Stories from the Bible ... and beyond
Reviewed by George W. Evans

Gary Greenberg, a New York City attorney and president of the Biblical Archaeology Society of New York, contends that many, at least 101, stories contained in the Bible are rooted in myths of ancient societies of Egypt and Mesopotamia.

Most, if not all, of the stories so selected are related to history. All of the stories, or "myths," are from the Old Testament. The Biblical passages parallel myths and legends from neighboring cultures, according to Greenberg, who attempts to show that those who compiled the Bible used these myths and legends as the basis for events recorded in the early books of the Bible.

In his preface and his introduction, Greenberg calls attention to the Babylonian flood myth, a legend uncovered some 125 years ago by a student of Assyrian history. On what would become known as Tablet XI of the Gilgamesh epic, written in Akkadian, an ancient Semitic language older than Hebrew, is a flood story greatly similar to the Bible's story of Noah's flood.

Greenberg poses the question: Do the Mesopotamian flood stories (more have been found), written down before the biblical account, corroborate the (Bible) or do they show that biblical authors borrowed and adapted pre-existing myths and legends for their own purposes?

He goes on to list 101 examples of what he feels are Bible stories based on ancient myths; but not once pondering whether both the Bible account and the ancient legends might have both been based on a real event in ancient history.

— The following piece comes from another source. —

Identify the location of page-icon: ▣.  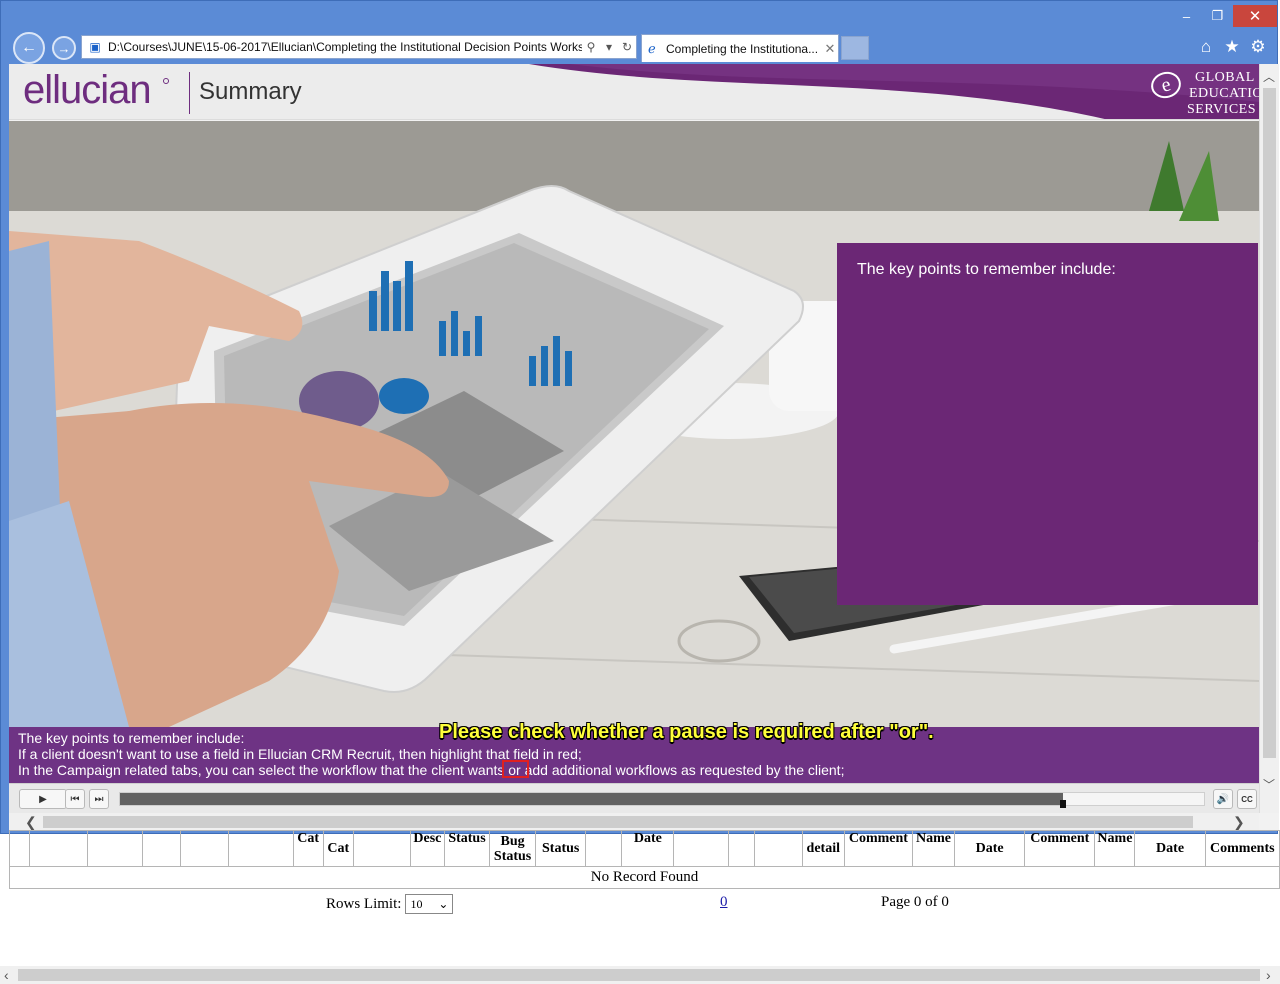
(95, 47).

While Greenberg has obviously used considerable research to find myths and legends that could parallel biblical episodes, and while some of his comparisons create interesting reading, he nevertheless brings up some points that raise questions, offer confusion and belie logic.

Take the accounts of Sodom, for example. Greenberg uses three "myths" relating to Sodom. In the first he states that, in reality, Sodom and Gomorrah were mythical cities that never existed. Yet in a series of maps illustrating his "myths," he pinpoints Sodom near the southern tip of the Dead Sea. He contends that the crime of the Sodomites was not homosexuality or rape but a lack of hospitality.

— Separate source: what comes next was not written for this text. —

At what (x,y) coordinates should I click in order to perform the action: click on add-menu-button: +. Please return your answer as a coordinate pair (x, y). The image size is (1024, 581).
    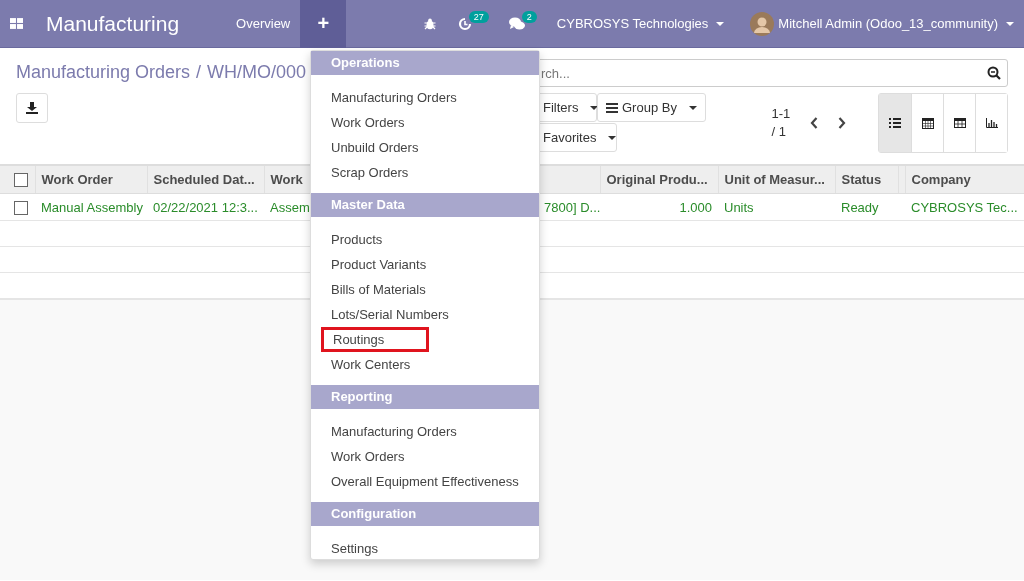
    Looking at the image, I should click on (324, 24).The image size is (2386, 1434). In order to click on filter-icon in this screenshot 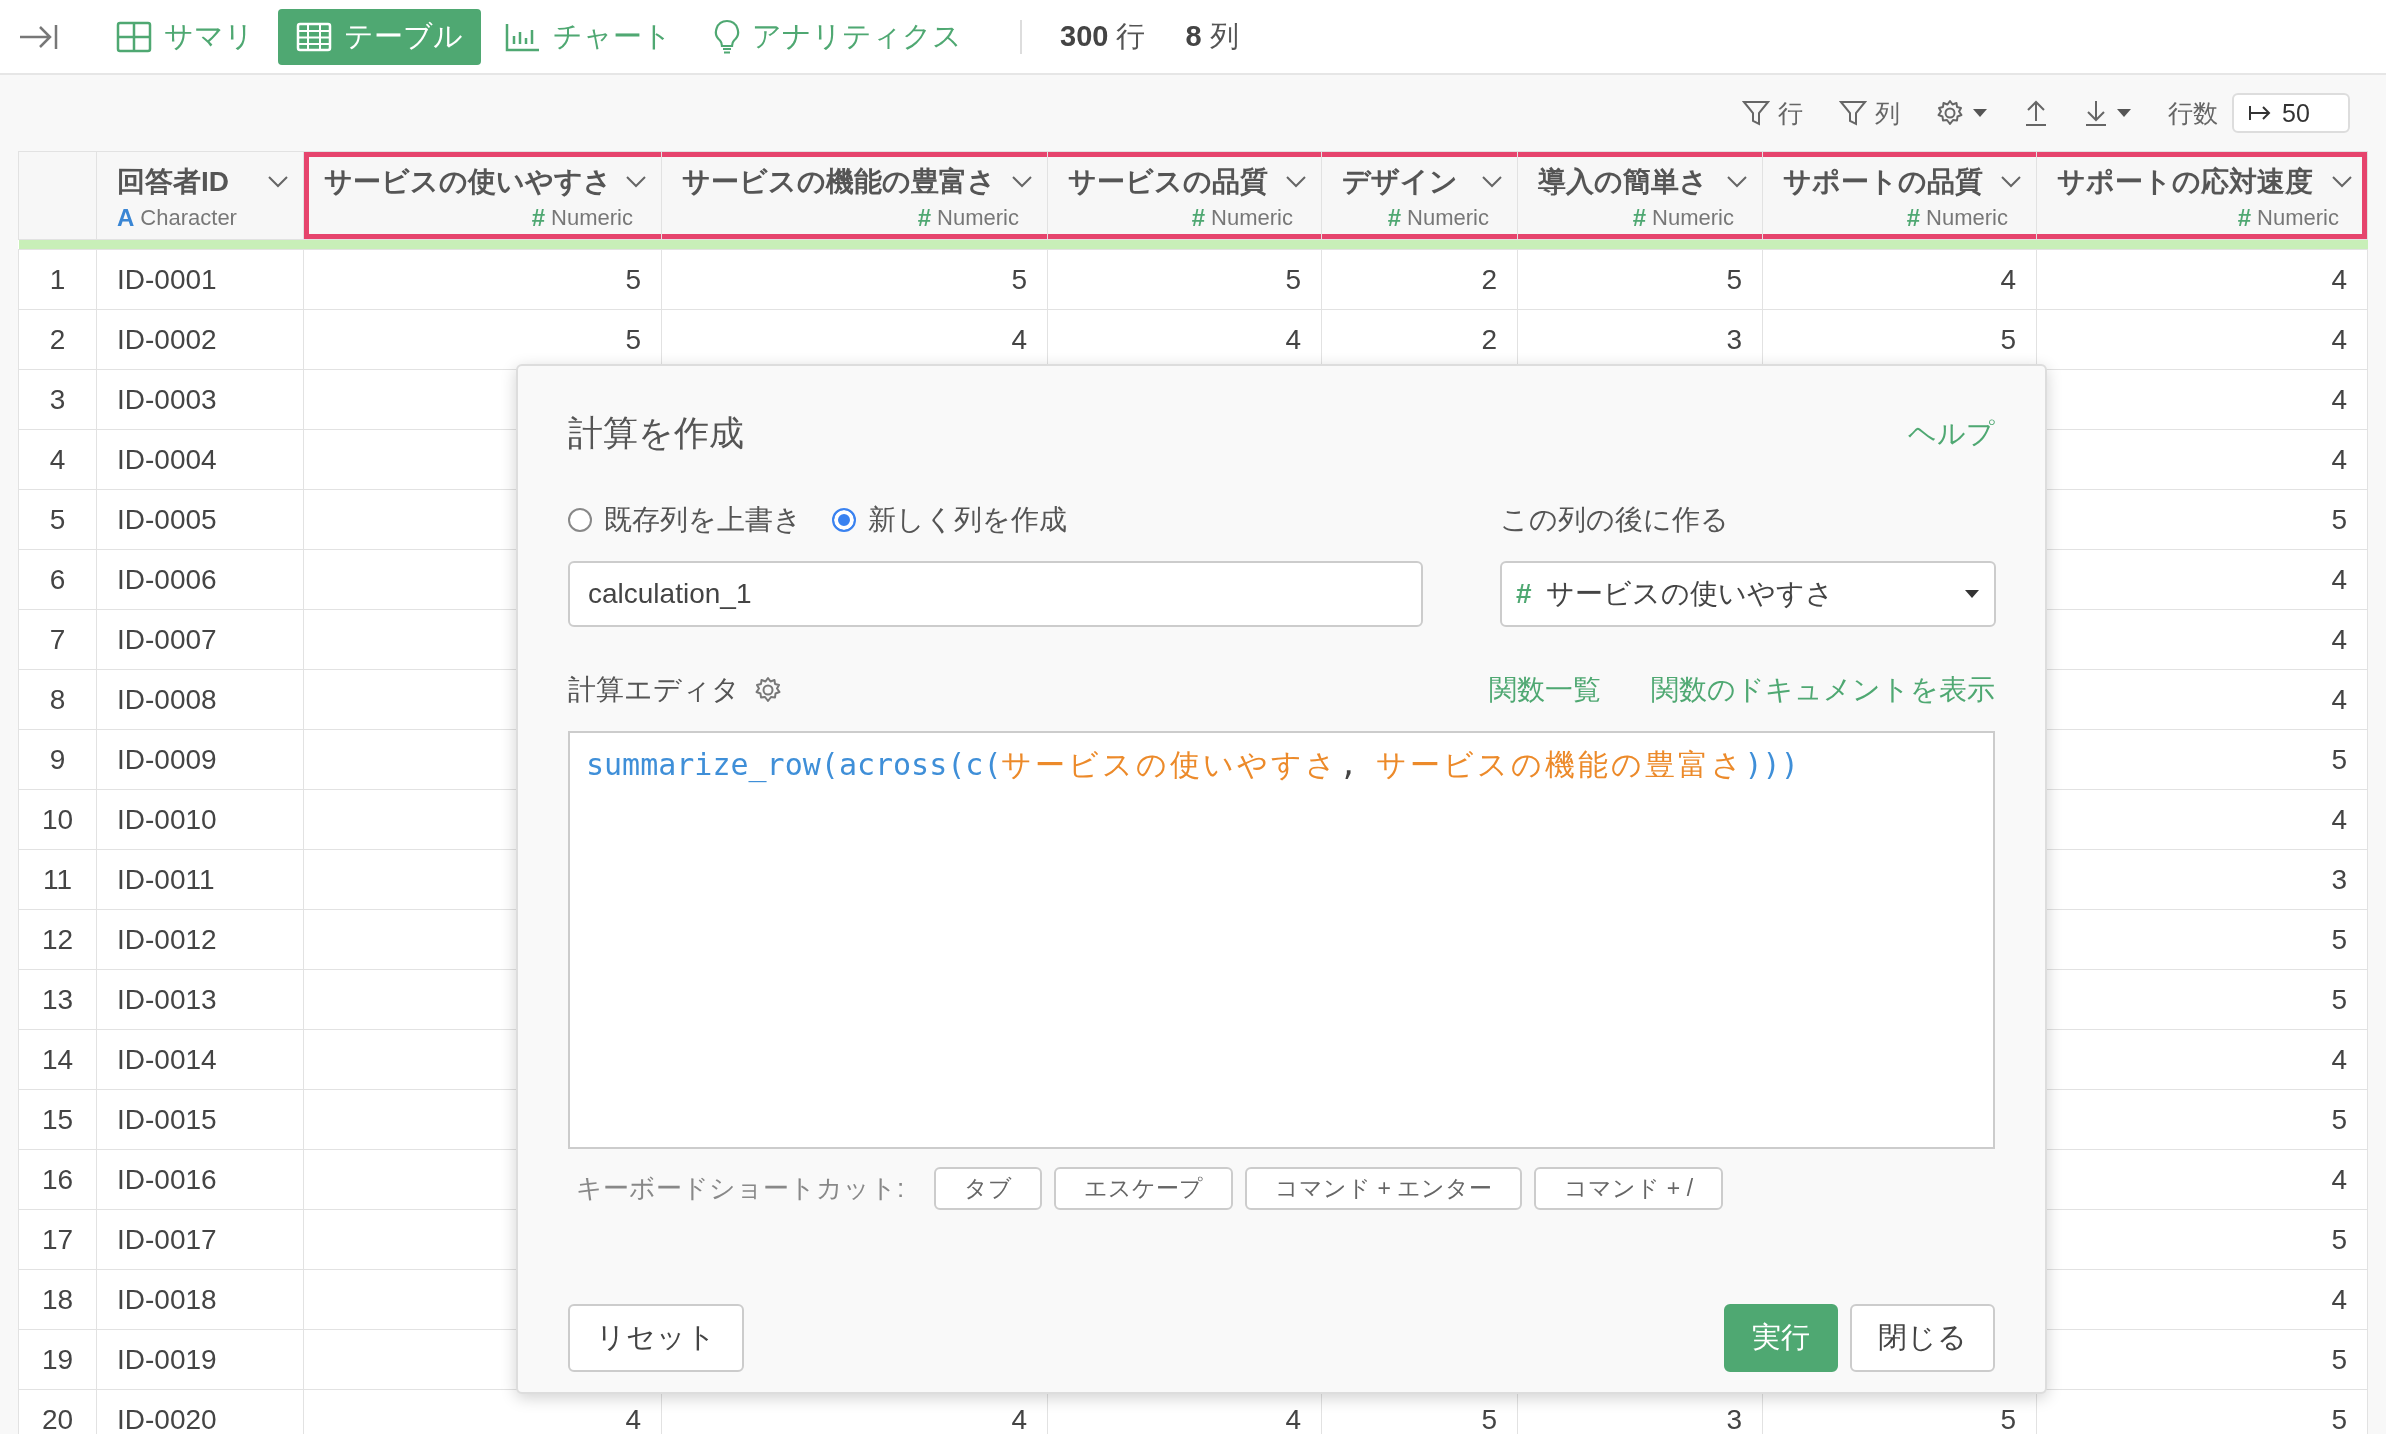, I will do `click(1853, 113)`.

The story of Lot's wife being turned into a pillar of salt was an attempt to explain the presence of salt in the desolate southern shore of the Dead Sea, according to Greenberg.

When Abraham came to the rescue of Lot in Genesis 14:14 and chased his foes "unto Dan," this story is an anachronistic (out of time or out of sequence) tale since Dan did not become Dan until after the Exodus when the tribe of Dan moved into that territory.

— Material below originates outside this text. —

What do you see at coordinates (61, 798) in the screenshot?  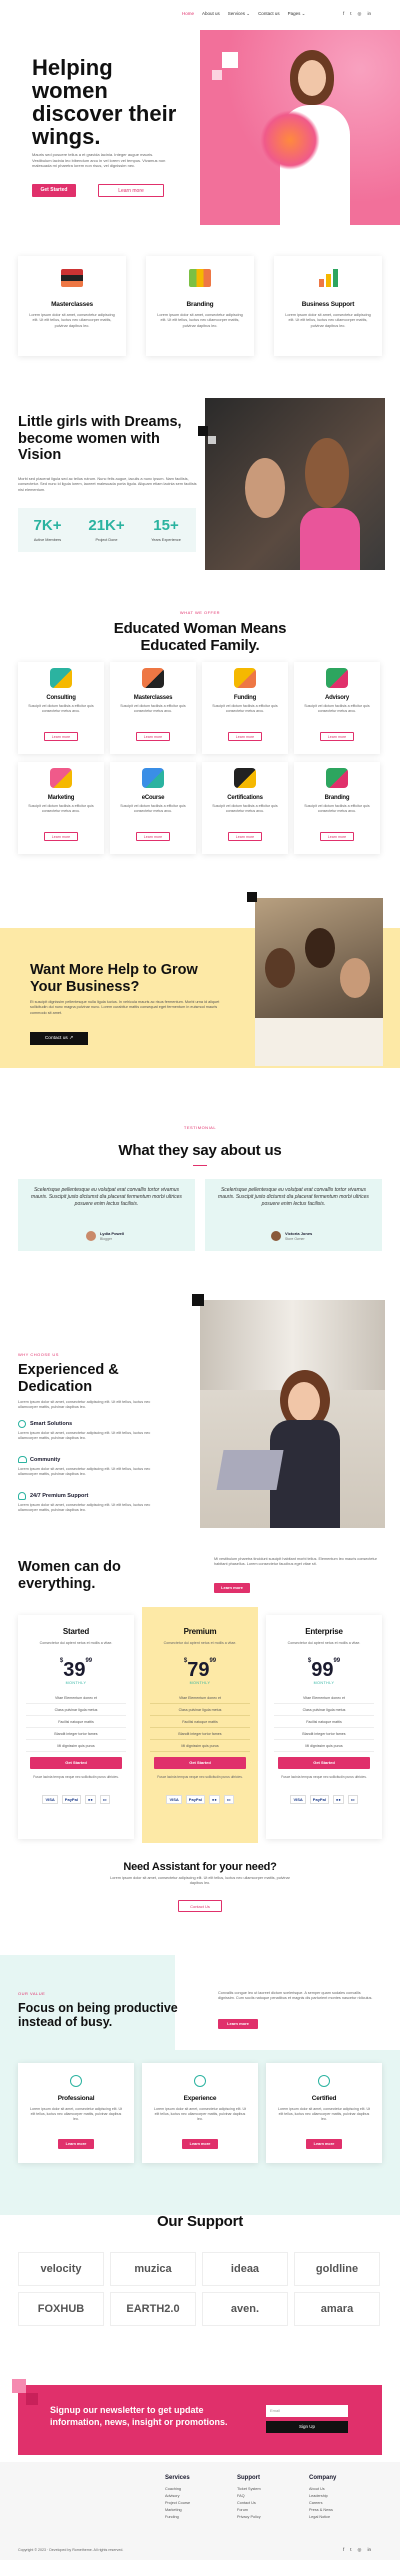 I see `offer-card-title: Marketing` at bounding box center [61, 798].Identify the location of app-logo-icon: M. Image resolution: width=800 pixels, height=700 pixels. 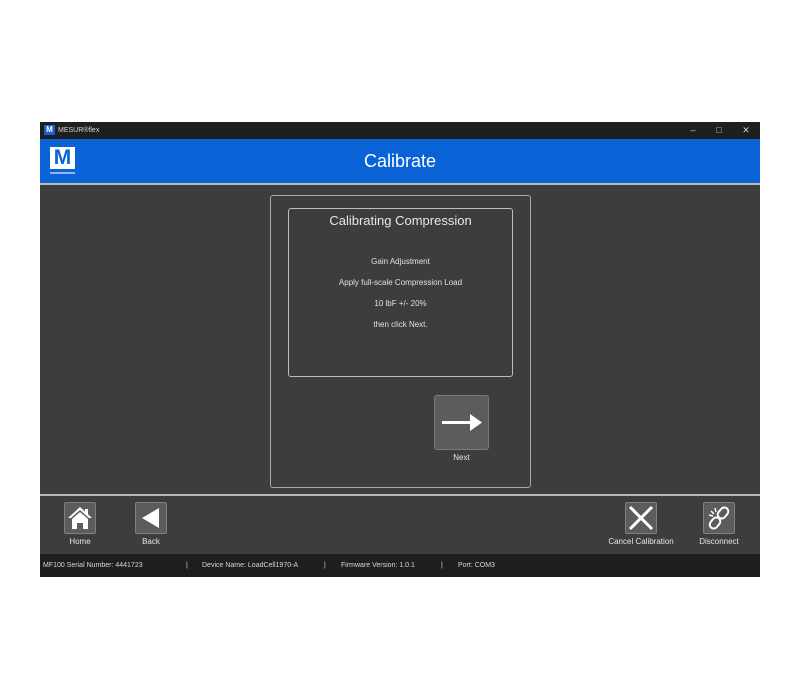
(50, 130).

Greenberg points out that the Hebrew nation spent its formative years in Egypt, in an Egyptian lifestyle for centuries before the Exodus; and later the educated elite lived in forced exile in Babylon, and a century later under Persian rule.

Serious students of the Bible will quickly point out that the Bible is not written as history, but as guidance.

"I don't ignore the miracles." says Greenberg in his preface, "But instead of simply dismissing them as a violation of the laws of physics, I chose instead to go behind the story, to look at what earlier influences gave rise to the Biblical account, to show what sources the author relied upon in telling the story."

Earlier influences? The Bible also records that "All scripture (the biblical account) is given by inspiration of God." God is not pre-dated.

George W. Evans is former news editor for The Star and a longtime contributor to the book page.